── Data section ──
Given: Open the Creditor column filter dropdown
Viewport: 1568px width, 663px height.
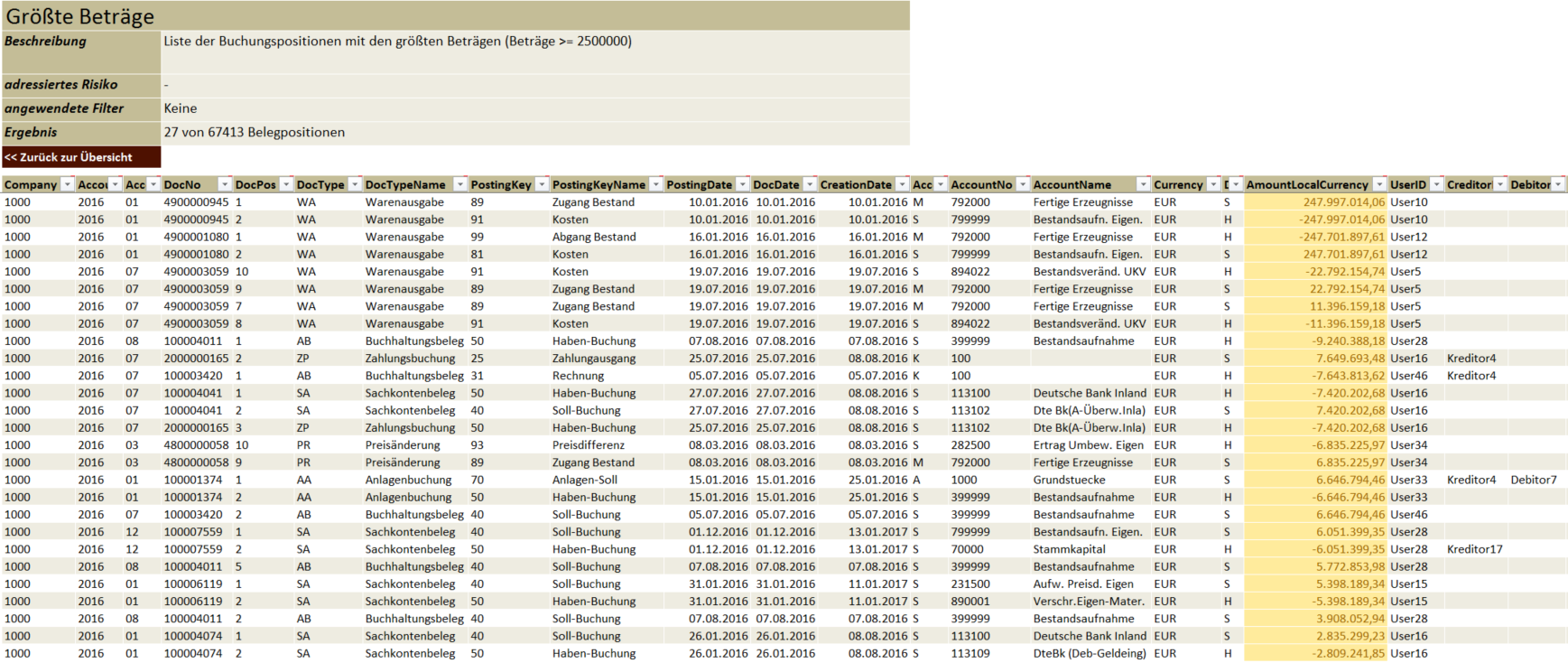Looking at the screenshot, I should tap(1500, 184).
───
── Data section ──
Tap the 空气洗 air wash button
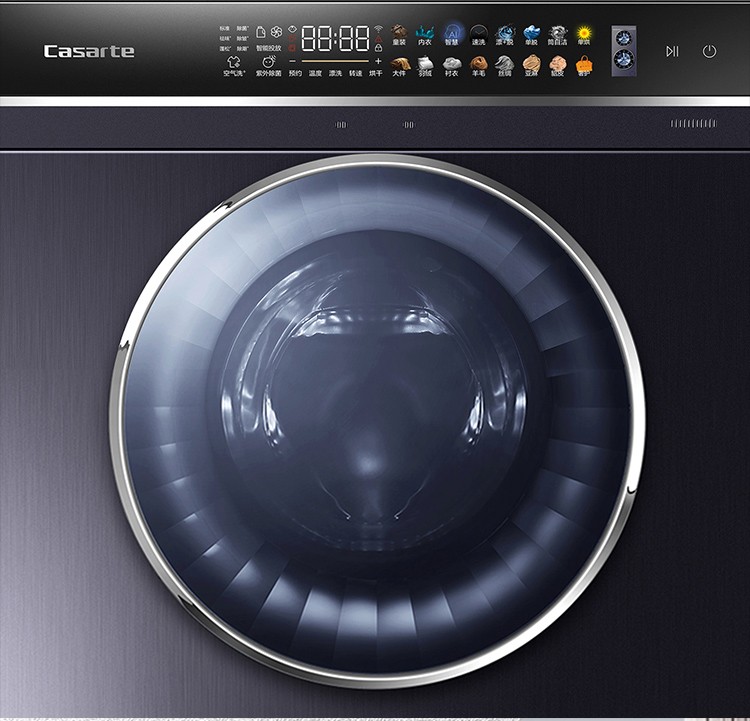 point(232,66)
───
── Data section ──
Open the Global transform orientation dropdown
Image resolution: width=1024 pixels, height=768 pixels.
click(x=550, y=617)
───
- **Exercise**: Read through the entries and copy every line that includes "dropdown".

- **Answer space**:
Given: Open the Creditor column filter dropdown
Open the Global transform orientation dropdown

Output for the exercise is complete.